Given a batch, executes the graph for num_steps in a multi-step scenario, then decodes the tokens and returns the list of decoded tokens.

Parameters:

inputs (TextGenerationInputs[TextGenerationContextType])

Return type:

dict[RequestID, TextGenerationOutput]

initialize_bitmask()

initialize_bitmask(batch)

source

Allocates a per-request token bitmask for structured decoding.

Parameters:

batch (list[TextGenerationContextType]) – The generation contexts for the batch.

Returns:

A bitmask array of shape [batch_size, vocab_size] if structured output is enabled; otherwise None.

Return type:

ndarray[tuple[Any, …], dtype[int32]] | None

kv_manager

property kv_manager: PagedKVCacheManager

source

Returns the KV cache manager for this pipeline.

pipeline_config

property pipeline_config: PipelineConfig

source

Return the pipeline configuration.

prepare_batch()

prepare_batch(batches, num_steps)

source

Prepare model inputs and ancillary state for multi-step execution.

This flattens replica batches, optionally initializes constrained decoding bitmasks, ensures KV-cache reservations, clamps num_steps per context, and builds initial model inputs.

Parameters:

  • batches (list[list[TextGenerationContextType]]) – Per-replica list of contexts.
  • num_steps (int) – Desired number of steps to run.

Returns:

  • ModelInputs: Prepared inputs for the first step.
  • int: The clamped number of steps to run.
  • Optional[np.ndarray]: The structured decoding bitmask or None.
  • list[TextGenerationContextType]: The flattened context batch.

Return type:

A tuple of

release()

release(request_id)

source

Release model-specific resources for a completed request.

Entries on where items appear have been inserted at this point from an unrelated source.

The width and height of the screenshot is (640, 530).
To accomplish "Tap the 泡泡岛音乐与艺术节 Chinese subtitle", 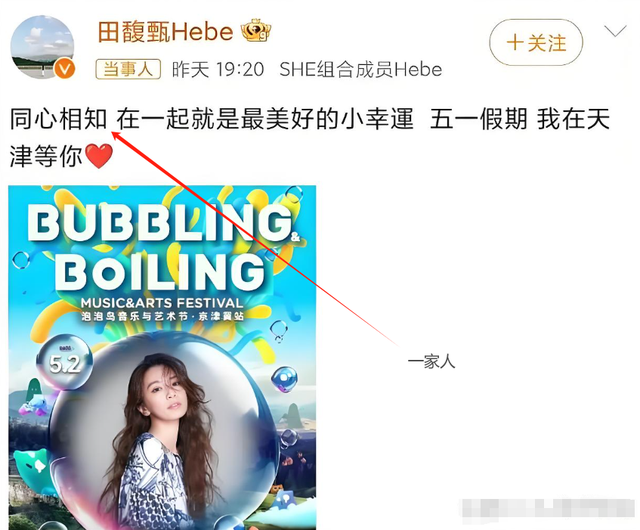I will 162,316.
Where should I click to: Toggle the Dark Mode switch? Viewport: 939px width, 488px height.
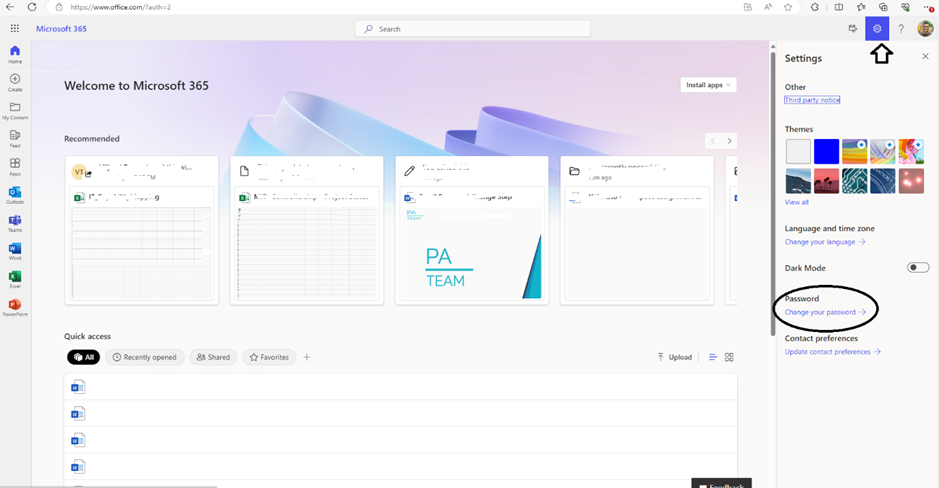pyautogui.click(x=917, y=268)
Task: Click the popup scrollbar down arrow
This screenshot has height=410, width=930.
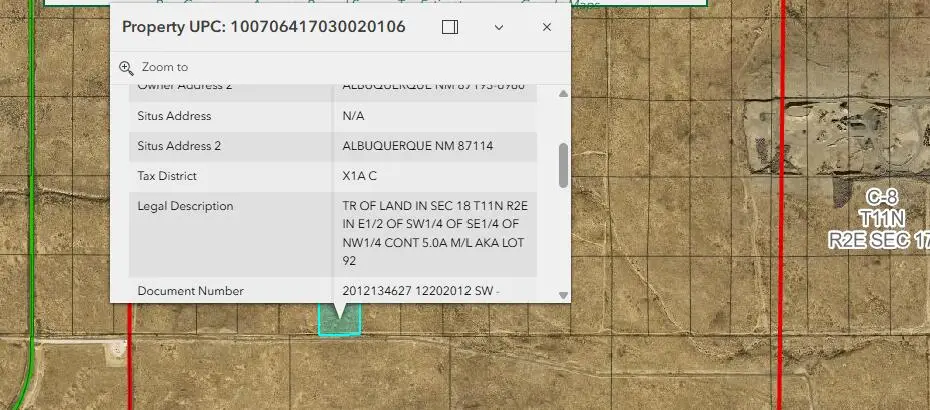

Primary and extra KV cache lifecycle is managed by the batch constructor. This method handles model-specific cleanup only (e.g. vision encoder cache).

Parameters:

request_id (RequestID)

Return type:

None

tokenizer

property tokenizer: PipelineTokenizer[TextGenerationContextType, ndarray[tuple[Any, ...], dtype[integer[Any]]], TextGenerationRequest]

source

Return the tokenizer used for building contexts and decoding.

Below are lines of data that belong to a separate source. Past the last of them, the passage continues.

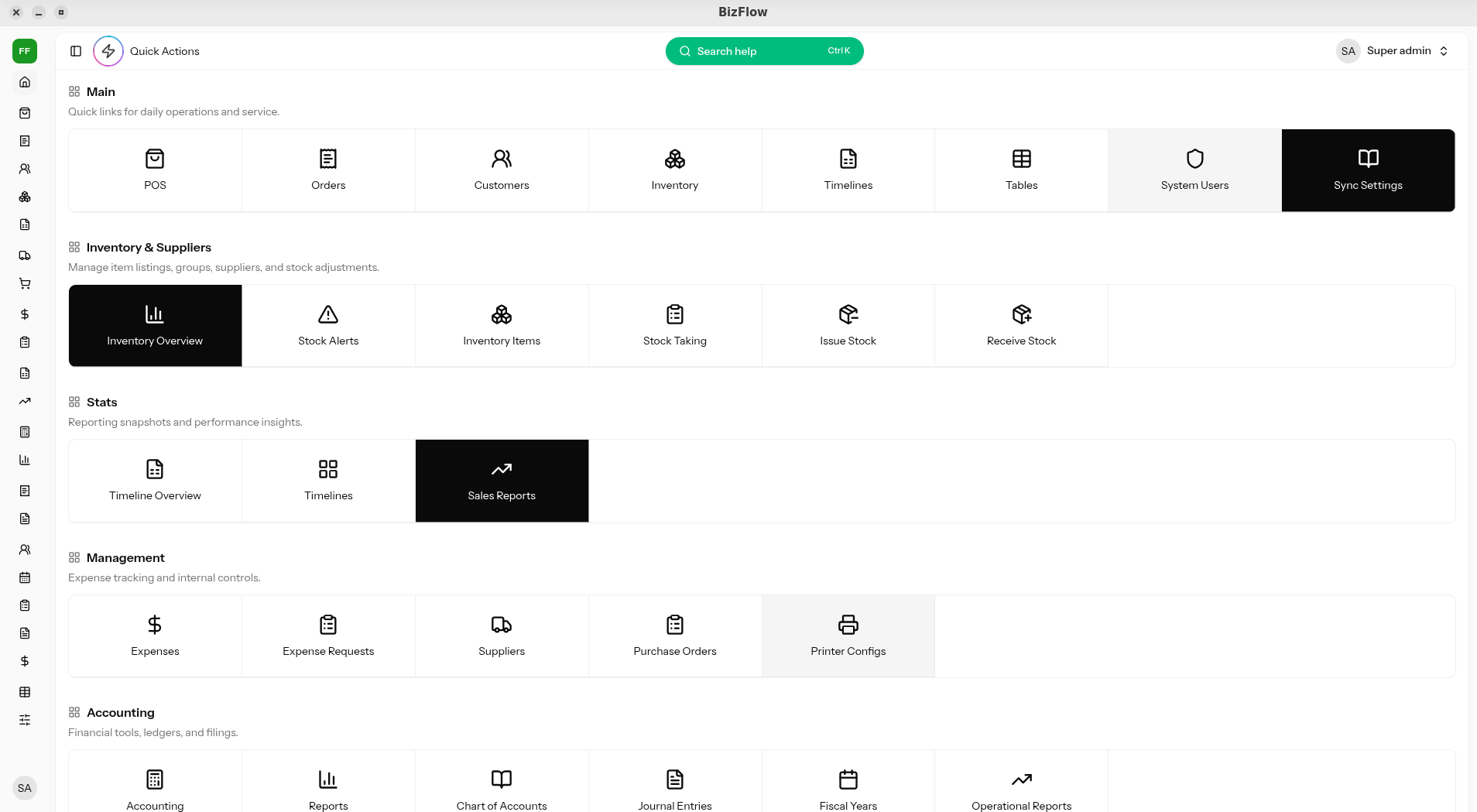Open the Expense Requests tile
This screenshot has width=1477, height=812.
[x=328, y=636]
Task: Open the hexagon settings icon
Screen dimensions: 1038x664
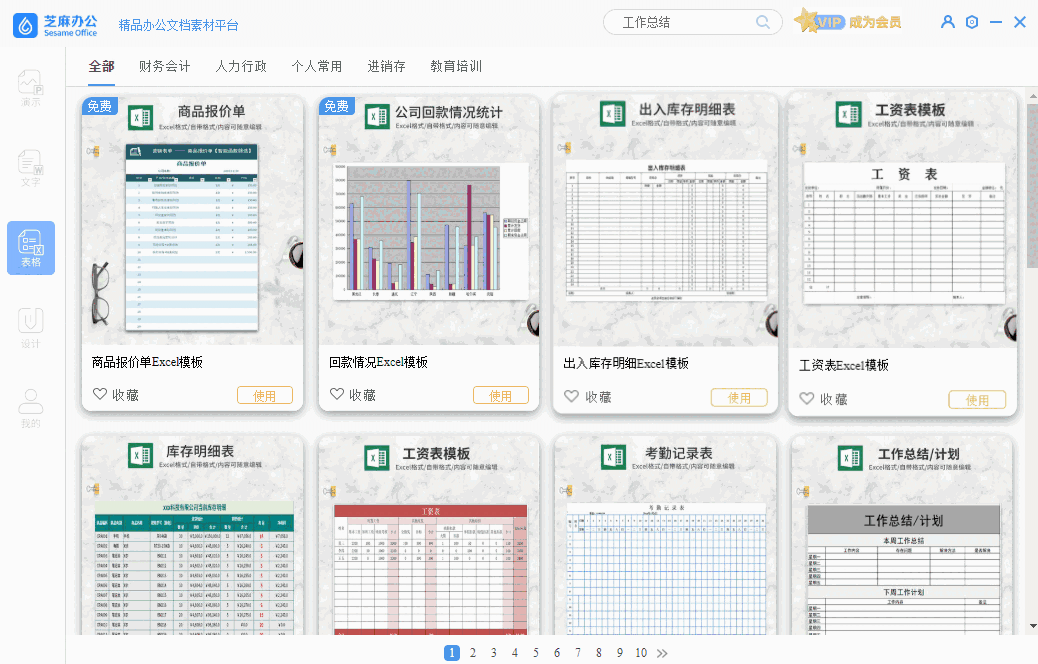Action: tap(972, 22)
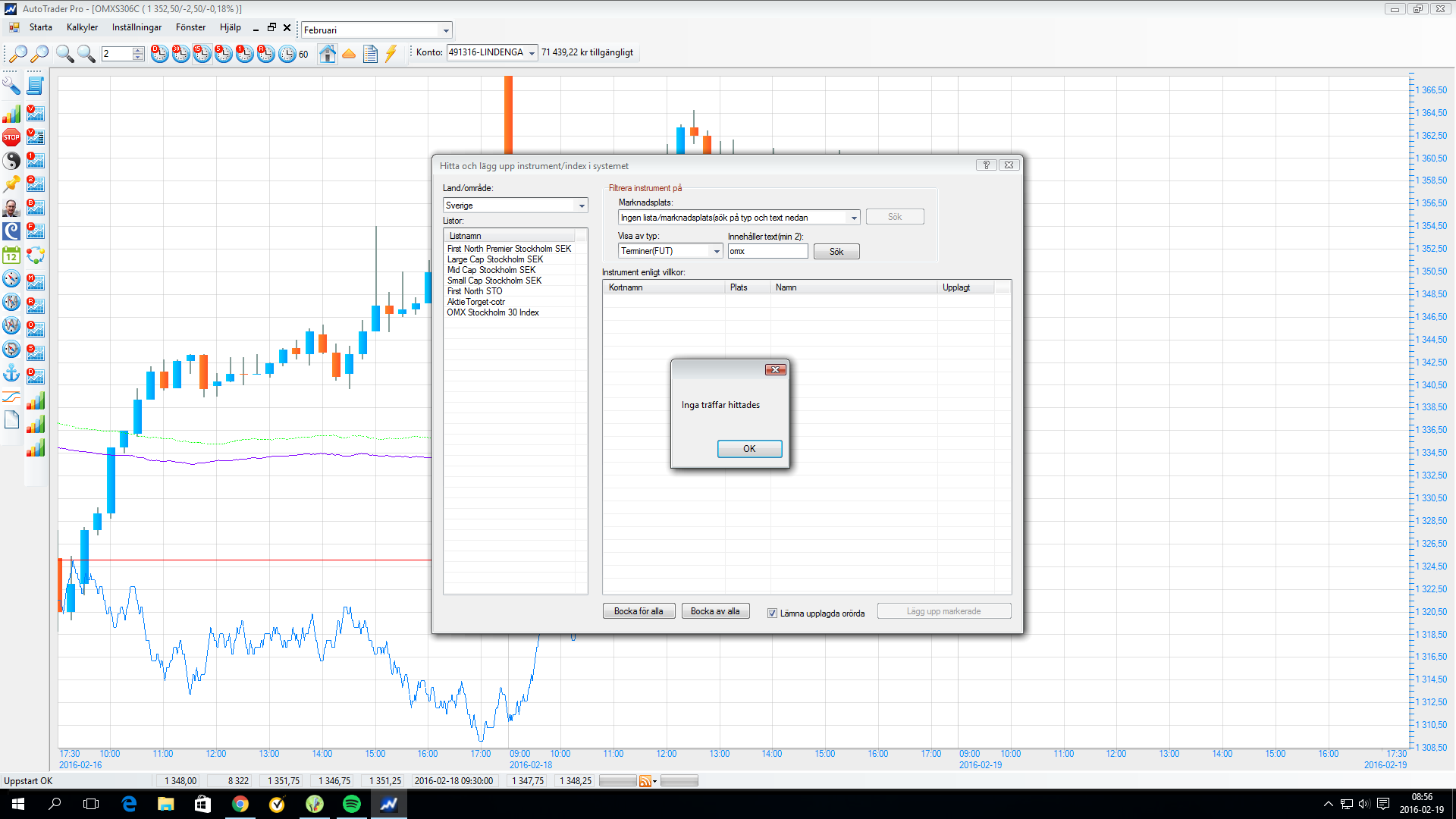Expand the Konto account dropdown
The image size is (1456, 819).
coord(532,53)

update_for_structured_output()

update_for_structured_output(context, bitmask, index)

source

Update context and logits bitmask for structured output.

If a json_schema is present and no matcher is set, this compiles a grammar matcher and installs it on the context. It may also jump ahead in generation and fills the per-request token bitmask used to constrain the next-token distribution.

Parameters:

  • context (TextGenerationContextType) – Request context to update.
  • bitmask (ndarray[tuple[Any, ...], dtype[int32]]) – Optional preallocated bitmask buffer; updated in-place.
  • index (int) – Global position into the bitmask for this request.

Raises:

ValueError – If a JSON schema is provided but structured output is not enabled via sampling configuration.

Return type:

None